Boston Consulting Group
- Boston Consulting Group is integrating AI into metrics for performance evaluation.
- BCG says AI adoption has reached 90%, with 50% of employees using it daily.
- BCG leads in custom GPT development, enhancing performance reviews, and client services.
There is no room at Boston Consulting Group for AI skeptics.
About a year ago, the firm began building AI expectations into the benchmarks that shape how consultants are assessed, Alicia Pittman, the global people team chair at BCG, told Business Insider.
“There’s no box on our forms that says, ‘Are you using AI?’ It is an expectation,” she said, but the technology is now central to the core competencies, like problem solving and insight, that drive evaluations and promotions.
“If you’re not, you won’t do well on the competencies—you’ll fall behind your peers on problem solving and insight,” she said.
AI hasn’t changed the type of work BCG expects from employees, Pittman said, but it has raised the bar on quality and efficiency.
“For example, in problem solving, a consultant might use AI to surface insights — but performance is assessed on the judgment they apply to interpret those insights, structure the problem, and deliver solutions that matter for clients,” she said.
Perhaps the most impactful application of AI is in performance management itself. Pittman said one of the firm’s best AI tools helps employees write performance reviews — cutting writing time by 40% while improving quality metrics by 20%.
BCG’s employees are taking up AI faster than expected
Now, almost 90% of the firm’s 33,000 employees use AI, and about half are what BCG calls “habitual users,” or those who use the technology daily. “That’s something we measure because it leads to stickiness and sophistication of use,” Pittman said. The firm had aimed for 50% adoption by year’s end but hit that milestone in May, months ahead of schedule.
BCG isn’t unique in urging employees to adopt AI. Across the industry, consulting firms are retooling their workforces. Accenture, for example, has said it is “exiting” employees it can’t reskill, even as its CEO, Julie Sweet, projects overall head count will grow in the next fiscal year. At McKinsey, over 70% of the firm’s 45,000 employees now use use its chatbot Lilli, McKinsey senior partner Delphine Zurkiya told Business Insider in March.
Progress at BCG has largely been thanks to its AI training program.

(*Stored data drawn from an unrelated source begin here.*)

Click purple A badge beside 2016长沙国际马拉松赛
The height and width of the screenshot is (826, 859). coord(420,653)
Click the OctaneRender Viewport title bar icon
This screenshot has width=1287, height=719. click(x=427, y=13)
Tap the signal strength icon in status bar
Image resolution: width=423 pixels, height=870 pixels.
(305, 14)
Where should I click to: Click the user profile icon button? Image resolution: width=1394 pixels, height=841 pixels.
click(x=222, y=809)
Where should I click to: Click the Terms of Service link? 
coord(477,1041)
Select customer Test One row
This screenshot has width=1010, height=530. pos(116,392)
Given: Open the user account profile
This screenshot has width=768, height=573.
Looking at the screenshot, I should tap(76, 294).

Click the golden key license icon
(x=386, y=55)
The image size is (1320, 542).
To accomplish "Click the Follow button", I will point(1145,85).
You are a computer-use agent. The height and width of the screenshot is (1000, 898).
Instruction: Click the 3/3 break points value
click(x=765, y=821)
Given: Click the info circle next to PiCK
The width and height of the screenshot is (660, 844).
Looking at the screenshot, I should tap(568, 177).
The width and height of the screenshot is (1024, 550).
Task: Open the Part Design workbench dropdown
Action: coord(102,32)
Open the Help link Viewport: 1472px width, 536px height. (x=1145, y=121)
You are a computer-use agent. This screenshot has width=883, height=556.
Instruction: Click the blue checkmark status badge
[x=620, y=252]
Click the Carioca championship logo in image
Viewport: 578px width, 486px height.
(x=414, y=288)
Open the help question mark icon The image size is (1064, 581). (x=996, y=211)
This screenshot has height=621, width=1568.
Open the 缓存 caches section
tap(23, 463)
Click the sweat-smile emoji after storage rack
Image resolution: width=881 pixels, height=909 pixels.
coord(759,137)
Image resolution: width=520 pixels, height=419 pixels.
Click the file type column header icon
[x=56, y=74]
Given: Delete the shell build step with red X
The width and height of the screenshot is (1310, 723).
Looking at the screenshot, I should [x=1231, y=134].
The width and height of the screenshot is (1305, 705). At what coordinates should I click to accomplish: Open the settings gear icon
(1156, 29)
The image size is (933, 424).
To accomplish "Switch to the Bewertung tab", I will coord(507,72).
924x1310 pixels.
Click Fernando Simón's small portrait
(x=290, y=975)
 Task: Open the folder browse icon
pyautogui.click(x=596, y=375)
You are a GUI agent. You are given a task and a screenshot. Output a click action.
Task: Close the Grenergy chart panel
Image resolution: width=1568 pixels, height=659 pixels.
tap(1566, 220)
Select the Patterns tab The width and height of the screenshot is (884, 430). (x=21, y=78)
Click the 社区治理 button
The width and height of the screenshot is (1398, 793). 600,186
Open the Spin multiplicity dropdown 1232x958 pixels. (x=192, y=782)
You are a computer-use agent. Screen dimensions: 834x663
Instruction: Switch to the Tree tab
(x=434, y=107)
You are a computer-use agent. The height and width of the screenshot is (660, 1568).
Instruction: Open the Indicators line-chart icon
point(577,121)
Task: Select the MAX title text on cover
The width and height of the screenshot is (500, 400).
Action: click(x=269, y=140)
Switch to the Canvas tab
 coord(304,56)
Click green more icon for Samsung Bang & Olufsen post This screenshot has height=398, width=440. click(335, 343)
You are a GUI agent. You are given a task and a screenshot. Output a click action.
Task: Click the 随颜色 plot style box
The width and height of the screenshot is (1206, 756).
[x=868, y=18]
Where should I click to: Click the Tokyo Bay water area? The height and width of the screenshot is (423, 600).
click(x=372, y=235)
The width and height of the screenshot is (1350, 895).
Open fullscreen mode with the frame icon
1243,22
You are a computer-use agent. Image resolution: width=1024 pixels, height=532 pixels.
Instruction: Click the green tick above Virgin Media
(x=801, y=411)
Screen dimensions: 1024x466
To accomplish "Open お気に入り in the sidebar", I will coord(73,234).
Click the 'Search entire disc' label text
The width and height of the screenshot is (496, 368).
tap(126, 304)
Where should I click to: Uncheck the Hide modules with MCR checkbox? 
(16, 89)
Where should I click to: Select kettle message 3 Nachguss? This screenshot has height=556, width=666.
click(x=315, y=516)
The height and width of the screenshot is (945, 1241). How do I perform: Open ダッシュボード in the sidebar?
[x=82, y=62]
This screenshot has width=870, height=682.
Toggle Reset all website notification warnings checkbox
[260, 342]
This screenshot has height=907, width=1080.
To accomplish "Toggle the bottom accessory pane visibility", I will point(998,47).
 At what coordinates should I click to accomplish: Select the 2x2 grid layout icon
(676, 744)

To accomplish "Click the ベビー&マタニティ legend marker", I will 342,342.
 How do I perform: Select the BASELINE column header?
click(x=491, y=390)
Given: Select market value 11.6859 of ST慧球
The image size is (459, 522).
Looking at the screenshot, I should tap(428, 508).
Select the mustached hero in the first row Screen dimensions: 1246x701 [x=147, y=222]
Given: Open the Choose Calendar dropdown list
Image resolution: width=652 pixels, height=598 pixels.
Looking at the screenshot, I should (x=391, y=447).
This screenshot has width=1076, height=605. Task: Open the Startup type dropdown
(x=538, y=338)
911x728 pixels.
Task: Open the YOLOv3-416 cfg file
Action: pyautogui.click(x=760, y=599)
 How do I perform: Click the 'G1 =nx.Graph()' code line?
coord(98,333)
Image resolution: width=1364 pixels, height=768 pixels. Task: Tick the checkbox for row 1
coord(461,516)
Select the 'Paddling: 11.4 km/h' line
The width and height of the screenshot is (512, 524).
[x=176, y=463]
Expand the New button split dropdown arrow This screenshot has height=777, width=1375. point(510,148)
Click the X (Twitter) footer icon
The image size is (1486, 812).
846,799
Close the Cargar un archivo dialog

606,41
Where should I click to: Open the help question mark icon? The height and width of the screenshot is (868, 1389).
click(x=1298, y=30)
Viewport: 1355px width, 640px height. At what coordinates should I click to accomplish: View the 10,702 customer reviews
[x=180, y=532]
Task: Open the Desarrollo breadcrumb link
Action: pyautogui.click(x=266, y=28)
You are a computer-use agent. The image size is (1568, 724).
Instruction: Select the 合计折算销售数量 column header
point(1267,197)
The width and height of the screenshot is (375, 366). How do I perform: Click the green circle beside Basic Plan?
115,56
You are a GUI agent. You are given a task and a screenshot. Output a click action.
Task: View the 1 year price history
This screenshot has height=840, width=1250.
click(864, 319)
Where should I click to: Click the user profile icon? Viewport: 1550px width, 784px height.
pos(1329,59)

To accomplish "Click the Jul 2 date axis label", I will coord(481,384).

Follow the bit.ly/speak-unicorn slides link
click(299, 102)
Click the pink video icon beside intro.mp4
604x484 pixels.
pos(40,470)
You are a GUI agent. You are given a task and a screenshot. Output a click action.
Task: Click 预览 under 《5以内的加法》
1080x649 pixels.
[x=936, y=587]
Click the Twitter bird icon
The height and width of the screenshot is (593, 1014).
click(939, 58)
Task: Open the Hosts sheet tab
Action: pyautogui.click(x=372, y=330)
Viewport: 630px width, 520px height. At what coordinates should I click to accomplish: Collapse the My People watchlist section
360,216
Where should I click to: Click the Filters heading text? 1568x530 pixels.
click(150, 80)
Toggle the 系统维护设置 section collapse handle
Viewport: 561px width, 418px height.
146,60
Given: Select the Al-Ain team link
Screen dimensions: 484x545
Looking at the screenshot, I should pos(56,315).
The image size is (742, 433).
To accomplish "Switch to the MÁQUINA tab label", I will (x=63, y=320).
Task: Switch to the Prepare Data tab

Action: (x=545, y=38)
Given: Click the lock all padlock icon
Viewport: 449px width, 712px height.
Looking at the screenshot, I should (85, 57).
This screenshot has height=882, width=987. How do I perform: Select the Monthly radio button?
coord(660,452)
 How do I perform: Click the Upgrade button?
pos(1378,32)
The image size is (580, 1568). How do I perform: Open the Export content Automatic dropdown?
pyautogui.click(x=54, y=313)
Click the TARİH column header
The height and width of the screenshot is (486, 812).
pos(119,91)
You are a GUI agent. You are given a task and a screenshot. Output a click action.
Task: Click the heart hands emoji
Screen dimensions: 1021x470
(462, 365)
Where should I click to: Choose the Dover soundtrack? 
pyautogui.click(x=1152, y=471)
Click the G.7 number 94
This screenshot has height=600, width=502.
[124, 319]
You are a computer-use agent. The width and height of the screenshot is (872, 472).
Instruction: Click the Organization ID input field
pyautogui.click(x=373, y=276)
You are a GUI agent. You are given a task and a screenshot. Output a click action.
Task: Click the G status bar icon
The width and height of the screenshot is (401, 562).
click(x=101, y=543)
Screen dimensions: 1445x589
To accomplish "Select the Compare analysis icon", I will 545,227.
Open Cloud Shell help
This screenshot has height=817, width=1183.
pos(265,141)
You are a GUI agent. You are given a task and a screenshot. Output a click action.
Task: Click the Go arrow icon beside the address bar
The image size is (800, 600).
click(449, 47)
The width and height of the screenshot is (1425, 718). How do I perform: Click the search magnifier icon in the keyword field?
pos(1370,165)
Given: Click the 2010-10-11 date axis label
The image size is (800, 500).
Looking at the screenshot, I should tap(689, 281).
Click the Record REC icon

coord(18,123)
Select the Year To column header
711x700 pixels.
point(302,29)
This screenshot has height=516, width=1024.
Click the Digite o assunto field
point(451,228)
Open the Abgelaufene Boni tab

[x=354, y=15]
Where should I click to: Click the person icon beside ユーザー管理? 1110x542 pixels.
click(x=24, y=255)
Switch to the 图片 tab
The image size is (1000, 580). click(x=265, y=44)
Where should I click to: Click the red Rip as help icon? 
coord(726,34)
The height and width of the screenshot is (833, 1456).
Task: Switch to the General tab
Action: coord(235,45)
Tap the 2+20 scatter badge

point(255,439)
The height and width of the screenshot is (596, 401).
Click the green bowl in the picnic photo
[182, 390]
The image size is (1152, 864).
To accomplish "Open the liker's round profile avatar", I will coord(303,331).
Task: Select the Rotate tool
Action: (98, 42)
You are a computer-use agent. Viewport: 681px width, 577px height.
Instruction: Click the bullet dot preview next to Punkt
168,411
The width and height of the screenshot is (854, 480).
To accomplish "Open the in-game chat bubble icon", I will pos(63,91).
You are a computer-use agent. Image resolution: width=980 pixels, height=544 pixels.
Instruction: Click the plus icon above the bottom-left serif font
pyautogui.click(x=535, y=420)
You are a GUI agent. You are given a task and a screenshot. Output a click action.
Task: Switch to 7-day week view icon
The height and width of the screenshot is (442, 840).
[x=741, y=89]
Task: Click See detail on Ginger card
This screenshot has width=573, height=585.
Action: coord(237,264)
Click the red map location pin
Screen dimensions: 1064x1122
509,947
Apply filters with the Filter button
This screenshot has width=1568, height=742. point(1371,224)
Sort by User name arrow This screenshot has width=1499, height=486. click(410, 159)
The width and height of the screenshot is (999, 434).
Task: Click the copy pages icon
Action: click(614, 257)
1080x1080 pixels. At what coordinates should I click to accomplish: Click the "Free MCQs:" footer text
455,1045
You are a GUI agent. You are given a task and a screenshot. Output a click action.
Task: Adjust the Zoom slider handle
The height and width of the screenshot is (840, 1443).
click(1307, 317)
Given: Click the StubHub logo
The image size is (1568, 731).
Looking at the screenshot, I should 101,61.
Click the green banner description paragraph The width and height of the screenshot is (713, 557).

As of April, the firm had developed eight or nine internal tools. Deckster, a slideshow editor trained on 800 to 900 templates, helps consultants build and grade presentations; about 40% of associates use it weekly, Scott Wilder, partner and managing director at BCG, previously told Business Insider.
GENE, a GPT-4o-powered chatbot from ElevenLabs, a startup that develops text-to-voice AI technology, features a deliberately robotic voice and is used for brainstorming, podcasts, and live demos.
The firm provides training for employees on how to use its AI tools. It has a dedicated generative AI learning and development team staffed by rotational consultants who teach and codify best practices. It also has a network of 1,200 people in local offices who function like “ground troops,” Wilder said. They provide hands-on training, gather feedback, and push forward on adoption.
Wilder told Business Insider the firm estimates employees reinvest about 70% of the time they save into “higher-value activities” including analysis and communicating insights clearly.
The firm is also tracking a group of about 1,500 “advanced users” — employees at the edge of experimentation with AI. Roughly two-thirds are associates and consultants, BCG’s entry-level ranks, Pittman said.
One of their biggest contributions has been creating custom GPTs, or no-code versions of ChatGPT tailored to specific tasks.
Consultants have developed GPTs to review slide decks, check clarity, anticipate client questions, and enforce BCG formatting guidelines. Many are tested internally before being shared with clients.
BCG is now the highest number of custom GPTs of any OpenAI customer, Pittman said, with five times more employees building them than a year ago.